Israeli diplomat (1971-)

Ofir Gendelman (אופיר גנדלמן; أوفير جندلمان; born July 19, 1971) is an Israeli diplomat and current spokesperson to the Arab media in the Israel Prime Minister's Office, a position he has held since April 2010, prior to which he served in the same role at the Israel Ministry of Foreign Affairs. Gendelman has been a regular fixture on various Arab media outlets since 2001.

==Biography==

Gendelman was born in Israel in 1971. He graduated from the Ha-Reali Ha-Ivri High School in Haifa in 1989, majoring in Arabic and Islam. Upon graduation, he joined the Israel Defense Forces and remained in service until 1994. In 1997 Gendelman received a dual bachelor's degree in international relations and in Middle Eastern studies from the Hebrew University of Jerusalem, and in 2000 he received a master's degree in Strategic Studies from Tel Aviv University. He later received a Master of Business Administration from Bar Ilan University in 2010.

==Career==

In 1998, Gendelman joined the Israeli Ministry of Foreign Affairs as an analyst on Palestinian affairs at the ministry's Center for Political Analysis, which is the foreign ministry's political intelligence bureau. In 2001 he joined the diplomatic training program at the ministry and graduated as a political officer with the rank of Second Secretary. Later that year he was appointed as the first ever foreign ministry spokesman to the Arab media, a role he fulfilled during the peak of the Second Intifada.
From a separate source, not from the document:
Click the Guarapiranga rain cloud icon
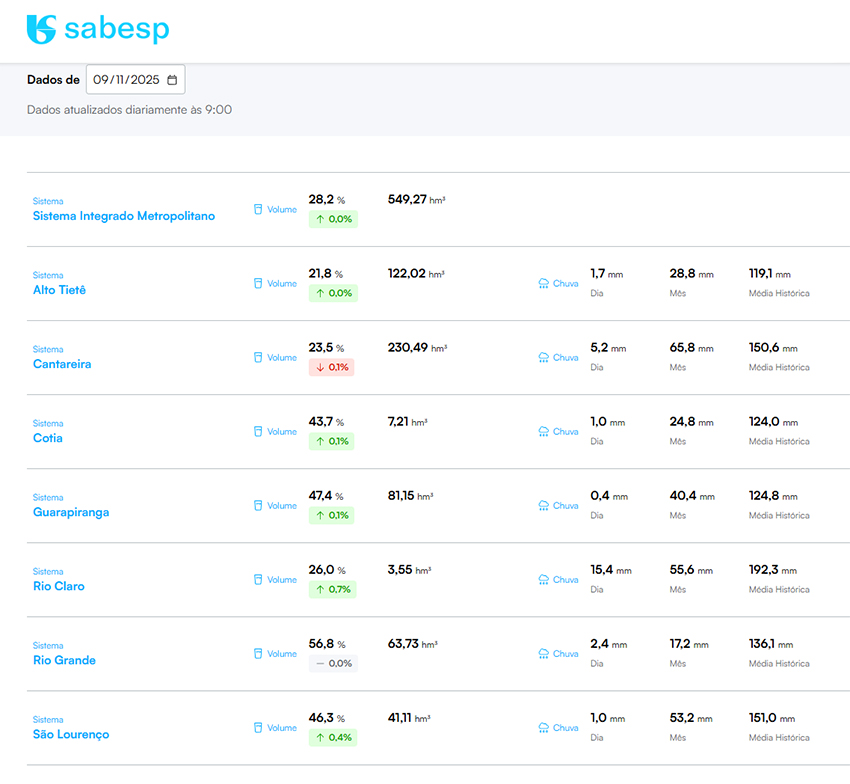850x784 pixels. point(543,506)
Gendelman was appointed as Consul and Second Secretary at the Israeli Embassy to Canada In 2003 and served there until 2007. He returned to Israel, assuming the role of deputy director of the Arab press and public diplomacy division of the foreign ministry. In 2008 he became the division's director and in this capacity was responsible for crafting and managing the foreign ministry's public diplomacy campaigns to the Arab world and served also as the ministry's spokesman to the Arab media.
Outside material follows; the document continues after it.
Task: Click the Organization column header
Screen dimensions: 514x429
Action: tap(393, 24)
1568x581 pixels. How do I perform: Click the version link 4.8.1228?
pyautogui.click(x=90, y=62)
In 2009, Gendelman took a leave of absence from the foreign ministry and moved to the private sector where he became the founding CEO of the Israeli-Palestinian Chamber of Commerce and Industry (IPCC). In this role he worked to bring together Israeli and Palestinian businesspeople and companies and helped in creating joint ventures. In April 2010 he joined the Prime Minister's Office as its first ever spokesperson to the Arab world.

In April 2010, he was appointed the prime minister's spokesman for the Arab media, the first to hold this position. He served under until January 2023. Then he turned to the private market and founded a consulting company, "Gendelman Strategic Consulting", which helps Israeli companies find clients in the United Arab Emirates, Bahrain and Morocco. In October 2023, following the Gaza war, he returned to this position.

In November 2023, amid the Gaza war, Gendelman circulated a clip from a Lebanese short film, claiming that it was proof that Palestinians were faking videos, and calling it an example of "Pallywood". The previous week, Gendelman had shared IDF training videos as war footage, and in 2021, he was found by international media to have misrepresented 2018 footage from Syria as current footage from Gaza.